(Dataset excerpts)

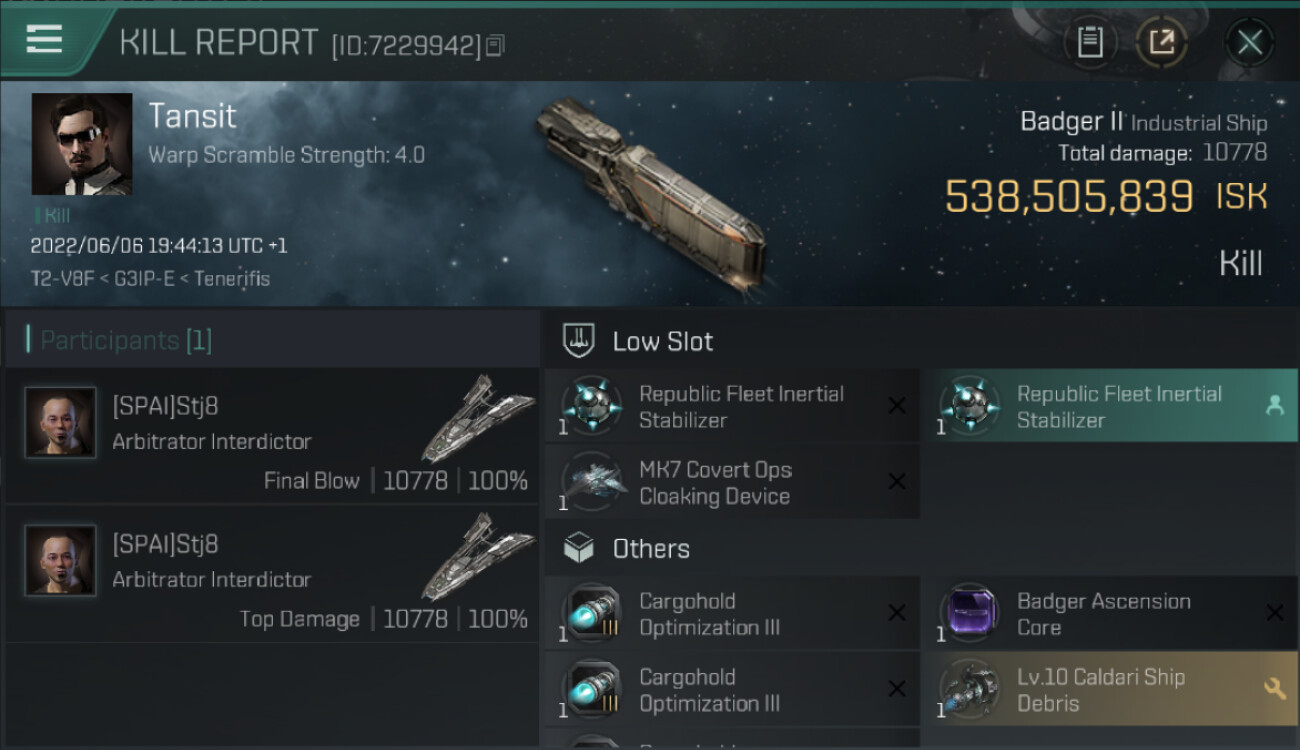
Task: Click the Tansit pilot name
Action: point(192,116)
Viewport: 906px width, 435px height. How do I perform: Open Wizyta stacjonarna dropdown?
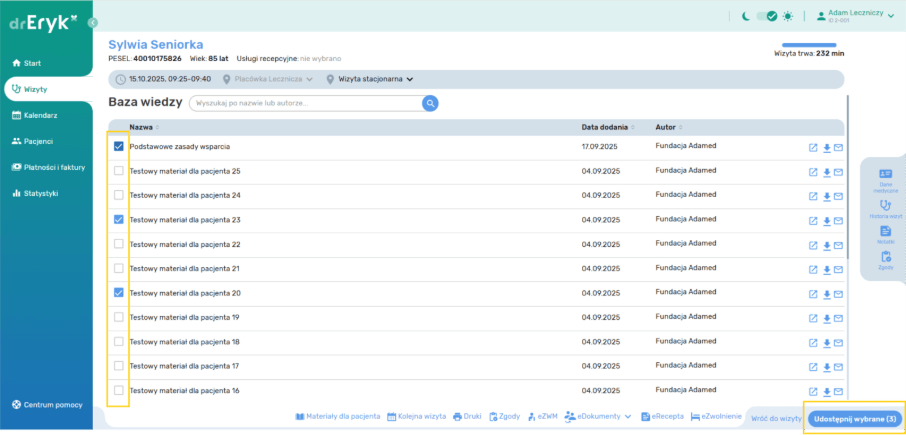[x=369, y=79]
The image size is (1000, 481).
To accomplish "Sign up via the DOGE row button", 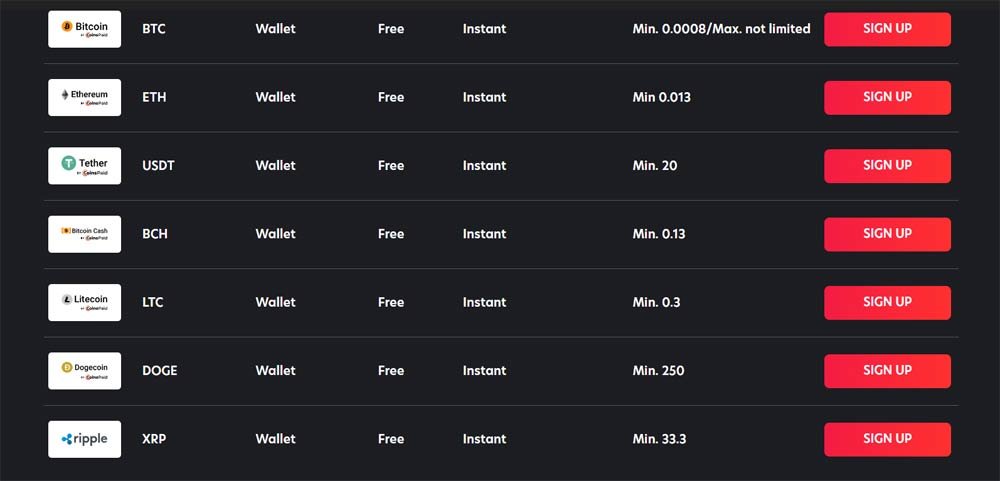I will point(887,371).
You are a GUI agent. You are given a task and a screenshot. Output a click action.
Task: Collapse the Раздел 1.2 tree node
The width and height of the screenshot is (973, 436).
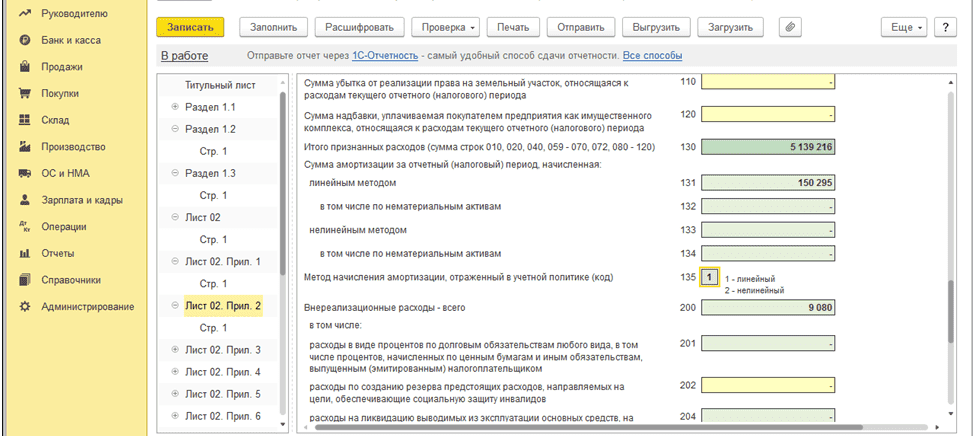[175, 129]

## EXERCISE REQUIREMENTS:
Excluding pictures, copy exactly the lines from the line containing "The width and" through the last line of the data, inclusive.

## YOUR RESPONSE:
The width and height of the screenshot is (973, 436).
[175, 129]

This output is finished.